With great benefits offered by each of the providers, there are still deployment differences, vendor lock in, and limitations to the underlying language support.

Cloud Computing paradigm became a de facto deployment environment for many startups, but before jumping on on its bandwagon, it is important to keep in mind your application requirements from the infrastructure, platform, database, performance, and scalability standpoint. The greatest value of the Cloud Computing is reduced TCO for application deployment and management, thus many companies take advantage of a cloud particularly for the initial launch of their sites. Once user based grows, some companies realize that for their specific application and data usage, cloud many no longer be the most effective alternative from the cost perspective. Aside from that, Cloud Computing may not offer the same server configuration, security, and SLA's critical to the business, as you may setup in your datacenter. Cloud provides you with a sandbox for your application deployment, thus flexibility is limited.

Wednesday Nov 12, 2008

Bebo DevNite

Bebo hosted a developer event last night with presenters covering topics on building Bebo apps, monetizing the apps, porting Facebook apps to Bebo.

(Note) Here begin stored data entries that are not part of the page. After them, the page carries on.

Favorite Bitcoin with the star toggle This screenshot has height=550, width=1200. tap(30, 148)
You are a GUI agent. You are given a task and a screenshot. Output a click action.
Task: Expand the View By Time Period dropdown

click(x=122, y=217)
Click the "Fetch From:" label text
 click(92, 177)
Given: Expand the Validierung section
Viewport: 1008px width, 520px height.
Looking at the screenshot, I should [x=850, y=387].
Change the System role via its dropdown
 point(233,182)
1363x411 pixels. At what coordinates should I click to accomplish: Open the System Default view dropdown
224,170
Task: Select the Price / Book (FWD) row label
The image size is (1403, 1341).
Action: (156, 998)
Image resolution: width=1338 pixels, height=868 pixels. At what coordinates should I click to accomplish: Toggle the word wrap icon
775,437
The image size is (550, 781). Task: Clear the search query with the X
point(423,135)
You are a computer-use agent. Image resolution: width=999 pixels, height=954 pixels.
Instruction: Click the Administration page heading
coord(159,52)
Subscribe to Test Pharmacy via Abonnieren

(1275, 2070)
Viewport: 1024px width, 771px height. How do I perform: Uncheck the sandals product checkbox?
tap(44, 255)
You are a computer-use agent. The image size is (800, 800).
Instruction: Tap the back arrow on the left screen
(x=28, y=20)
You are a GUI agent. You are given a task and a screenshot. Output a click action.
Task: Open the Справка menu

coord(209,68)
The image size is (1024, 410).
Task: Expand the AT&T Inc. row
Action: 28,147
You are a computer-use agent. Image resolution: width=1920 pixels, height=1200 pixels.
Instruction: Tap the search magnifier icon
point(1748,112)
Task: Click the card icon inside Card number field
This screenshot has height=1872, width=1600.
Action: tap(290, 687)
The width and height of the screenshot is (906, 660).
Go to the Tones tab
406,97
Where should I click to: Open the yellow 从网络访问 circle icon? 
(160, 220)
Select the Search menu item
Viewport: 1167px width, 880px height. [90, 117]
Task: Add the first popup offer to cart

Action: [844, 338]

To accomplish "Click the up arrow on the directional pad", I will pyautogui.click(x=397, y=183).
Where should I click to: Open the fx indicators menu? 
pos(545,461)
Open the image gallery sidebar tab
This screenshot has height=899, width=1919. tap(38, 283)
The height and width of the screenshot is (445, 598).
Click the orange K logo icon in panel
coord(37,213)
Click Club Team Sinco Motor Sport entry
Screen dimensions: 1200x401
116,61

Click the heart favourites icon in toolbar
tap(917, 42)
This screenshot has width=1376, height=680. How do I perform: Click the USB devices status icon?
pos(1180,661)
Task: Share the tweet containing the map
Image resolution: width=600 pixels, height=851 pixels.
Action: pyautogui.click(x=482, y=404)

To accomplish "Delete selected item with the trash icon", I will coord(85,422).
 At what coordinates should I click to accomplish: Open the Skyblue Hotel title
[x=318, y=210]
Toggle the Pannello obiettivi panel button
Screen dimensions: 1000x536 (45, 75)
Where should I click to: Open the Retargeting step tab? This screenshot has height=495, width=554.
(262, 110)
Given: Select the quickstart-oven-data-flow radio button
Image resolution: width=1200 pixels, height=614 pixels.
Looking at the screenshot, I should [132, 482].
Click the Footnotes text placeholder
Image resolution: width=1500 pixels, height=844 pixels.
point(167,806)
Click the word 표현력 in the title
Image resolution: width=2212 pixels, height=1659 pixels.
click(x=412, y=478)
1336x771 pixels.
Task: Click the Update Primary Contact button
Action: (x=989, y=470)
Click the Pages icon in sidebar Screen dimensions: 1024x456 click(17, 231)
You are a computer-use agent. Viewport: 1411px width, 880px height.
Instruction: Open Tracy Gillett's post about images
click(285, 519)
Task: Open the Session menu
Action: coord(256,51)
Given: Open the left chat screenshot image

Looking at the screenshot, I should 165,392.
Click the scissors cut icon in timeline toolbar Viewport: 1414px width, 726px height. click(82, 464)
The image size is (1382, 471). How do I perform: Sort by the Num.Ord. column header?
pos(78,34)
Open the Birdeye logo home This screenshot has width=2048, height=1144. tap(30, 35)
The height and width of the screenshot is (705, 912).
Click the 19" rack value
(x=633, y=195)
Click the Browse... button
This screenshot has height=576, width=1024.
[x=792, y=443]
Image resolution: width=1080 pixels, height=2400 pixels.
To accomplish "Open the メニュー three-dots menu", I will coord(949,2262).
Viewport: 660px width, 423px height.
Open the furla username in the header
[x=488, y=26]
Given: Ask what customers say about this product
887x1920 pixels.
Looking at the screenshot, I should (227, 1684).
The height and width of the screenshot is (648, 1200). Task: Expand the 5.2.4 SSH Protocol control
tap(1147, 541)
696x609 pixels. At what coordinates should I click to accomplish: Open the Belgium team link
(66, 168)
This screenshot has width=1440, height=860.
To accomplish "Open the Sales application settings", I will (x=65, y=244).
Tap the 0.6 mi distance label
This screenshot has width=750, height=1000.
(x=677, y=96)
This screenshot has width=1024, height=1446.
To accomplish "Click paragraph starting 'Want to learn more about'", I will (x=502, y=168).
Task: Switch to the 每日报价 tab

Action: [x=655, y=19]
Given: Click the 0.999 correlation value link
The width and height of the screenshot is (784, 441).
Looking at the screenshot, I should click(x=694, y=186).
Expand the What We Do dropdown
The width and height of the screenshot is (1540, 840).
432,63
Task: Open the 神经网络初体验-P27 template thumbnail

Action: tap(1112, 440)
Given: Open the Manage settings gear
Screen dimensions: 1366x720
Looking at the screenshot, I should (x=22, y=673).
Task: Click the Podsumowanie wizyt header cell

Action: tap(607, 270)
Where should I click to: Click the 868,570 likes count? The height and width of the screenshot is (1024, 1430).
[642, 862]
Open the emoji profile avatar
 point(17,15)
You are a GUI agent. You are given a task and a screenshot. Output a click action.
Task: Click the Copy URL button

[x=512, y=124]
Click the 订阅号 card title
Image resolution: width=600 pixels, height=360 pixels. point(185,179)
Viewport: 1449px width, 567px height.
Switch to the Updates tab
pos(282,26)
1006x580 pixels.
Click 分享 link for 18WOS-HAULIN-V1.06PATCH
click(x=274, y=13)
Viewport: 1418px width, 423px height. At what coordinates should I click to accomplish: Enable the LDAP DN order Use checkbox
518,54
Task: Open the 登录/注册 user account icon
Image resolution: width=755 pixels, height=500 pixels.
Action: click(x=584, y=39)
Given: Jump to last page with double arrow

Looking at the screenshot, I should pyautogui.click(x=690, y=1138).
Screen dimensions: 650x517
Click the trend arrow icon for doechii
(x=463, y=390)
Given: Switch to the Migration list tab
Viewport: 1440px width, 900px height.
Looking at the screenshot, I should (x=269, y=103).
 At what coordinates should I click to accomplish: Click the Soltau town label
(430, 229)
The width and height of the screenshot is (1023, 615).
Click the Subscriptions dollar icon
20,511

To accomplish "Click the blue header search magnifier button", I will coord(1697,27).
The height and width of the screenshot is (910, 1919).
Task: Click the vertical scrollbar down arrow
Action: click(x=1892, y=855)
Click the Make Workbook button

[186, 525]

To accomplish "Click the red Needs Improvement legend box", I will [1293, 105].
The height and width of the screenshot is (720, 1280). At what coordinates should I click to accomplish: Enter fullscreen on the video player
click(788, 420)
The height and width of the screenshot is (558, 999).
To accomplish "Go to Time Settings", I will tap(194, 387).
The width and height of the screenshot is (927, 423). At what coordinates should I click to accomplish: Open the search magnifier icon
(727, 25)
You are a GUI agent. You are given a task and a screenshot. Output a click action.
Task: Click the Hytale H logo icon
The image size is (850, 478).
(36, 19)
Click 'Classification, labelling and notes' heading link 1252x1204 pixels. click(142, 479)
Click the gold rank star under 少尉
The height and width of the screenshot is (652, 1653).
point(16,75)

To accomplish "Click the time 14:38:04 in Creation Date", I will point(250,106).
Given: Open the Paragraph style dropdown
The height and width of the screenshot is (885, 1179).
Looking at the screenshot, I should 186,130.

The good news for FB developers is that Bebo platform is the F8 compatible, so if you have FB apps you can easily port them to Bebo and with Bebo user demographics primarily being in Europe you can expand your userbase across to the European community. Blake Commagere, the creator of Zombies, Vampires, and Werewolves games on Facebook gave an interesting talk on migrating to Bebo platform. It took him only 9 hours to migrate 4 FB apps to Bebo.

During the event Sun announced free Bebo application hosting with Joyent, so if you're building Bebo app, don't forget to take advantage of this one year free hosting offer. Bebo announced a developer context for the most engaging app, check it out.

 Here is a complete recap of the event posted by Sudha Jamthe

Monday Nov 03, 2008

Bebo DevNite is coming up at AOL campus with exciting talks, demos, and social extravaganza accompanied by pizza and Wii. I'll be presenting on how to develop a reliable and scalable Bebo application using Sun's open source technology. Just in case you're new to the Bebo world, Bebo is a social networking site that has been quite popular in Europe and now gaining momentum in the US. Now you know what Bebo is all about, you can take a look at Bebo APIs, which are supported in Java, PHP, and Ruby, so you can use to develop a Bebo application. Using those APIs and Sun's technologies including MySQL, OpenSolaris, Glassfish among others you can build a social networking  application that appeals to your Bebo friends and the web audience in general.